Küçük bir grup kazançlı, halk yoksullaşıyor
Özdağ, ekonomik eşitsizliğe dikkat çekerek, “İktidara yakın küçük bir grup ekonomik durumunu ya iyileştiriyor ya da aynı seviyede muhafaza ediyor. Ama Türk toplumunun büyük çoğunluğu yoksullaşmaya devam ediyor. On altı milyon emekli açlıkla sınanıyor, altı milyon asgari ücretli hayata tutunma mücadelesi veriyor” ifadelerini kullandı.
Çiftçiler ve köyler büyük sıkıntıda
Çiftçilerin durumuna da değinen Özdağ, “Çiftçiler adeta çaresiz durumda ve her geçen gün yoksullaşıyor. Bu süreçte Türk çiftçisinin sırtından Amerikalı çiftçiye kar transferi yapılabiliyor. Köylerimiz boşalıyor ve Tarım Bakanlığı yıllardır bazı ithalat lobileri için organize bir şekilde çalışıyor” açıklamasında bulundu.
Yanlış politikalar pazar yerlerini gerdi
Yanlış ekonomik politikaların sonuçlarına dikkat çeken Özdağ, “Yanlış ekonomik politikaların neticesinde pazar yerleri adeta öfke patlamalarının yaşandığı alanlar hâline gelmiş durumda. Halkın ve ülkenin ekonomik yapısı, yirmi birinci yüzyıla uygun bir karma ekonomik modelle yönetilmelidir.

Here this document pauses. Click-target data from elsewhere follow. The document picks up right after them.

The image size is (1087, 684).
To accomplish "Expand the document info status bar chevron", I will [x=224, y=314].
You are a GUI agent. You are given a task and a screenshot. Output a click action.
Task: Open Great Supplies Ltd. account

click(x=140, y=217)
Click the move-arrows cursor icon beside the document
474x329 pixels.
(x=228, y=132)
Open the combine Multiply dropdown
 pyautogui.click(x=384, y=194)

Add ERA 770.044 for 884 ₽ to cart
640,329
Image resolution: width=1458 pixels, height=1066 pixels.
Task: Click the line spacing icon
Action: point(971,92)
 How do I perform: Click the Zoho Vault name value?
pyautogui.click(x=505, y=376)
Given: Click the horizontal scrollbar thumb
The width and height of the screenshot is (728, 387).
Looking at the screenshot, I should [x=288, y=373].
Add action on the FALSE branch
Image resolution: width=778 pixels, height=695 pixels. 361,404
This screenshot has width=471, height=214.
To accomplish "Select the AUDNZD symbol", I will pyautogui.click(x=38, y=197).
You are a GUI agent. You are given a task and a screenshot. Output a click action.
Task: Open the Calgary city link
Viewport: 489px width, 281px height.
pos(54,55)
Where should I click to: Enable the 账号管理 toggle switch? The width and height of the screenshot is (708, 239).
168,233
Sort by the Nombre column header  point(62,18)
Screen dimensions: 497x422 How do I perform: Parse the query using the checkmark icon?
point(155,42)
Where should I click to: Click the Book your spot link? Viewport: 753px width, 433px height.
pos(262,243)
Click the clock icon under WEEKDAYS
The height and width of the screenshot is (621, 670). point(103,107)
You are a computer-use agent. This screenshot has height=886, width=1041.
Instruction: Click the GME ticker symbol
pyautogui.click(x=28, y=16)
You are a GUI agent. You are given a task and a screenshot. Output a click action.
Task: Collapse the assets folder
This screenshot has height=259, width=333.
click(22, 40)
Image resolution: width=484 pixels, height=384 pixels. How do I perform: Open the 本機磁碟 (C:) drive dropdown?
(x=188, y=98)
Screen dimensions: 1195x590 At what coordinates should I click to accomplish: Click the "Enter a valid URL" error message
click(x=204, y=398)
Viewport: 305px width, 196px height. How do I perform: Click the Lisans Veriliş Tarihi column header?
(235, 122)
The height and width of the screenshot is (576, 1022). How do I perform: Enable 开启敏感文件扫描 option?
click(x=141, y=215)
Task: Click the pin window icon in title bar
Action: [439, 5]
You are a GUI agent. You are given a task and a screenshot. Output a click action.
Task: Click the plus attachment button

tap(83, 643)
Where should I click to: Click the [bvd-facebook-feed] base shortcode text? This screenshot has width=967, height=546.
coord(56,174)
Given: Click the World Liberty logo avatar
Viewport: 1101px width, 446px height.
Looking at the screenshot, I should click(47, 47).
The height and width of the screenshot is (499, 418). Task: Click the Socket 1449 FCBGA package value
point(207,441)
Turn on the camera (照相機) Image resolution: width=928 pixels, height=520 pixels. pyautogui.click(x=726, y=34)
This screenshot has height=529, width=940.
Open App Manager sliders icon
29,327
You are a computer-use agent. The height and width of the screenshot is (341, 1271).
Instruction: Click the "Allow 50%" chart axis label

Biz de Zafer Partisi olarak bu modeli savunuyoruz” dedi.
Planlama ve denetim eksikliği kalkınmayı engelliyor
Devlet Planlama Teşkilatı, eğitim kalitesi ve Sayıştay denetimleriyle ilgili eksiklikleri vurgulayan Özdağ, “Devlet Planlama Teşkilatı kurulmadığı, eğitimin kalitesi yükseltilmediği, Sayıştay harcamaları denetim altına almadığı ve adaletin olmadığı bir ülkede ekonomik kalkınma ve refahtan söz etmek mümkün değildir. Mersin’de düzenleyeceğimiz panelde bu konuları anlatacağız ve Türkiye’nin yanlış politikalarla nasıl yönetildiğini gözler önüne sereceğiz” ifadelerini kullandı.
Sanayi ve liman kentleri stratejik önemde
Özdağ, sanayi politikalarına dair de şunları söyledi: “Sanayi politikalarında Türkiye’nin en önemli merkezlerinden birinin liman kenti olması ve Türk ağır sanayisinin merkez üslerinden biri olarak konumlanması kritik önem taşıyor. Hamburg örneğinde olduğu gibi uzun ve değerli toplantılar gerçekleştirdik ve önümüzdeki süreçte görüşmelerimizi sürdürmeye devam edeceğiz.”
Özelleştirme ve doğal kaynakların yönetimi
Özdağ, özelleştirme ve doğal kaynak yönetimine ilişkin olarak, “Devlet işletmeleri uygun şekilde özelleştirilmeli ve ardından gerekli yatırımlar yapılmalıdır. Tüm doğa kaynaklarının sömürüsü sadece kömürle sınırlı kalmamalıdır. Kömür konusunda devlet eliyle planlamalar yapılmalı ve Zonguldak, Ankara ve Bursa’ya kadar uzanan iki eksende, demiryollarıyla bölgeyi dünyaya açan bir güç merkezi hâline getirilmelidir” dedi.